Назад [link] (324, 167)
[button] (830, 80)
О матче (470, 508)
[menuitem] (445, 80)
───
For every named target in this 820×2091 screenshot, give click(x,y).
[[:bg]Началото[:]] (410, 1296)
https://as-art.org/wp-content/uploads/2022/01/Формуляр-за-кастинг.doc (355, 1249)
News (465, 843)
───
- ACTIVITY -
Everything from the line containing "[[:bg]Началото[:]] (410, 1296)" through the line containing "News (465, 843)" in the material above should be retyped exactly, both ends included, and nothing more.

- ANSWER FOR THIS EXERCISE -
[[:bg]Началото[:]] (410, 1296)
https://as-art.org/wp-content/uploads/2022/01/Формуляр-за-кастинг.doc (355, 1249)
News (465, 843)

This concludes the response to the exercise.